フランジ5Fと接合体41aがフランジ62,63の間に隙間が生じなくなるまで固定部材61を押し込んだならば、締結部材67を締め付けていくと、その先端が接合体41aに押し付けられる一方、フランジ62がフランジ5Fに押し付けられるので、セグメント40aはこれらの締結力により梁5に固定される。本実施形態は、二つの固定具60により一つのセグメント40aを梁5に固定する。セグメント40bについても同様にして、梁5に固定することができる。
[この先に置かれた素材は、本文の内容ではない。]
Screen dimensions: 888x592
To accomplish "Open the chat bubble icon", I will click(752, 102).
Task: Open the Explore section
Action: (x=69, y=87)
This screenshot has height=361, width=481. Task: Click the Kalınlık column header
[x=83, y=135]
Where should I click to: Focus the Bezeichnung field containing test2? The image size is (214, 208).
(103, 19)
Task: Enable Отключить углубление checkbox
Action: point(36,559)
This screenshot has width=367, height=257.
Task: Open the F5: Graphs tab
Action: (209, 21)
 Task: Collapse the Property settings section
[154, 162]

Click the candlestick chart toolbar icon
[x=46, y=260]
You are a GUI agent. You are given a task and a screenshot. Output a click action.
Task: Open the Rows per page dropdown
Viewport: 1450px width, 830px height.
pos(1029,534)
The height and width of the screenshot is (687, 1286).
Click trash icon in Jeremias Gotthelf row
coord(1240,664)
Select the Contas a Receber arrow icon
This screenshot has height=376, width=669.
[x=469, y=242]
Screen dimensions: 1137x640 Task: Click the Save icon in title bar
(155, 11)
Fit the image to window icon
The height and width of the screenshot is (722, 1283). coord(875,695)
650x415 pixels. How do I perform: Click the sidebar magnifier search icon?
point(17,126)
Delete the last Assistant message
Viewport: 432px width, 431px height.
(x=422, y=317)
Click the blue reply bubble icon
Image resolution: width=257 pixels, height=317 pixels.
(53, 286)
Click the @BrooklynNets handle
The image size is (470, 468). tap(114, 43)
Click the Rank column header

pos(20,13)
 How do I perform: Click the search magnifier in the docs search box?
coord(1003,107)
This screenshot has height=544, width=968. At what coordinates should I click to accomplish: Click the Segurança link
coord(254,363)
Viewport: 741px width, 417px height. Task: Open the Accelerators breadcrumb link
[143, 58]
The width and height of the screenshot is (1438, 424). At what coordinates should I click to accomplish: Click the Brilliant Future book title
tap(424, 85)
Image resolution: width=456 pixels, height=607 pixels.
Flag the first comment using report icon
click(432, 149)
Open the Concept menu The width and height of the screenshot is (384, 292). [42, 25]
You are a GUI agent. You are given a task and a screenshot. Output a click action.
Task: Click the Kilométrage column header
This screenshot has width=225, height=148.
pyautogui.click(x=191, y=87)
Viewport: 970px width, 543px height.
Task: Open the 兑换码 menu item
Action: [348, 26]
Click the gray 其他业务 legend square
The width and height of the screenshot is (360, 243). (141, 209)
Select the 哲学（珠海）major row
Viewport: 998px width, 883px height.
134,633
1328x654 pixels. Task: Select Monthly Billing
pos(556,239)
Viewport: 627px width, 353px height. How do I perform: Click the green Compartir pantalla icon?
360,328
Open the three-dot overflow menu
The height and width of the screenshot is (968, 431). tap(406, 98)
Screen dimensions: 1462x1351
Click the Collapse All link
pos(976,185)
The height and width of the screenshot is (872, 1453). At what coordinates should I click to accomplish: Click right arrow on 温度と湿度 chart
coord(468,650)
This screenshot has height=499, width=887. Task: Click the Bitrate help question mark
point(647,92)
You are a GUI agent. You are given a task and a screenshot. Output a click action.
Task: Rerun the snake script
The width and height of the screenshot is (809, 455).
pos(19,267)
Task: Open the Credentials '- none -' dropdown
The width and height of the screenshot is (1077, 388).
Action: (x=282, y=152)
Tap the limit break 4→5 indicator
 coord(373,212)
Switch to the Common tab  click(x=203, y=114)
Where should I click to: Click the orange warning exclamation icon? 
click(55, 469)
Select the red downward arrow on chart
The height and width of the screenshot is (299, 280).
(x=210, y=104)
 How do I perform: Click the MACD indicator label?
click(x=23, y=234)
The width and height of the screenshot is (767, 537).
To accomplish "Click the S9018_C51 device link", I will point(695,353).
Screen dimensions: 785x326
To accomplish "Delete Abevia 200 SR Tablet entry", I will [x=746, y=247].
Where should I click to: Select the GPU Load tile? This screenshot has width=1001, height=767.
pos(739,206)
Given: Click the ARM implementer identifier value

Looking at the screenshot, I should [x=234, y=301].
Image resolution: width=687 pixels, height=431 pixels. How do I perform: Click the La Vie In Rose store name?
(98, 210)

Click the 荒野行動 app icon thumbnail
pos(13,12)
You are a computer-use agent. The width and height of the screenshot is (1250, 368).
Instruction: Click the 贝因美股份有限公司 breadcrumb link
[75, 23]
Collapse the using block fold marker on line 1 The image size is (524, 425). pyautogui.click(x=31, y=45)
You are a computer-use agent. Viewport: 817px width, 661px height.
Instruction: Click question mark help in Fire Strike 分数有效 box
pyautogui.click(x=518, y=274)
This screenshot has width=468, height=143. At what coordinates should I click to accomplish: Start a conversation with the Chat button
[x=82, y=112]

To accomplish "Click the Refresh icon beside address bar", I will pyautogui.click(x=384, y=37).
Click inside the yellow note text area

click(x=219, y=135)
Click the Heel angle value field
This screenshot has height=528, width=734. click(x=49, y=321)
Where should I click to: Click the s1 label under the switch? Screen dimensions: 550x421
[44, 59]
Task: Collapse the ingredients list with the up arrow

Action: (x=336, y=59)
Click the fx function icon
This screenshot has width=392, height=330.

また、締結部材67を締め付けるだけで拘束部材10を固定可能であるため、固定具60は火を避ける必要のある既設の鉄骨構造物1にも適用できる。
3 柱
3A 仕口部
3B 柱本体部
3BL 柱脚部
3BU 柱頭部
3F,3F フランジ
3W ウェブ
5 梁
5F フランジ
5W ウェブ
10 拘束部材
20,30,40a,40b,50a,50b セグメント
21,31,41a,41b 接合体
23,33,43a,43b 拘束体
25,35,45a,45b 補剛リブ
51a,51b,52a,52b 拘束部
53a,53b,54a,54b 接合フランジ
57 両ねじボルトボルト
57L 左ねじ部
57R 右ねじ部
60 固定具
61 固定部材
62,63 フランジ
64 ウェブ
67 締結部材
C 中央
F 水平外力
G 隙間
M モーメント
Claims (8)
- 立設される複数の柱と、
隣接する前記柱を繋ぐ水平部材と、
前記水平部材が前記柱に接合される部位に近接して設けられ、前記柱の水平方向への変位を拘束する座屈拘束部材と、を備え、
前記座屈拘束部材は、
前記柱との間に所定の隙間を空けて、前記柱の周囲に配置される複数のセグメントからなり、
前記セグメントは、各々が独立して前記所定の隙間を調整可能である、
ことを特徴とする鉄骨構造物。 - 複数の前記セグメントの各々は、前記水平部材に固定される位置を調整することで、前記所定の隙間が特定される、
請求項1に記載の鉄骨構造物。 - 隣接する一方の前記セグメントと他方の前記セグメントが、右ねじと左ねじが軸方向に併設される両ねじ部材により連結され、
一方の前記セグメントは前記右ねじに噛み合わされ、
他方の前記セグメントは前記左ねじに噛み合わされる、
請求項1又は請求項2に記載の鉄骨構造物。 - 前記セグメントは、クランプ機構により前記水平部材に固定される、
請求項1〜請求項3のいずれか一項に記載の鉄骨構造物。 - 立設される複数の柱と、隣接する前記柱を繋ぐ水平部材と、を備える既設の鉄骨構造物において、
前記水平部材が前記柱に接合される部位に近接して、前記柱の水平方向への変位を拘束する座屈拘束部材を設ける耐震改修工法であって、
前記座屈拘束部材は、
前記柱との間に所定の隙間を空けて、前記柱の周囲に配置される複数のセグメントからなり、
前記所定の隙間セグメントは、各々独立して前記所定の隙間が調整可能である、
ことを特徴とする鉄骨構造物の耐震改修工法。 - 複数の前記セグメントの各々は、前記水平部材に固定される位置を調整することで、前記所定の隙間が特定される、
請求項5に記載の鉄骨構造物の耐震改修工法。 - 隣接する一方の前記セグメントと他方の前記セグメントが、右ねじと左ねじが軸方向に併設される両ねじ部材により連結され、
一方の前記セグメントは前記右ねじに噛み合わされ、
他方の前記セグメントは前記左ねじに噛み合わされる、
請求項5又は請求項6に記載の鉄骨構造物の耐震改修工法。 - 前記セグメントは、クランプ機構により前記水平部材に固定される、
請求項5〜請求項7のいずれか一項に記載の鉄骨構造物の耐震改修工法。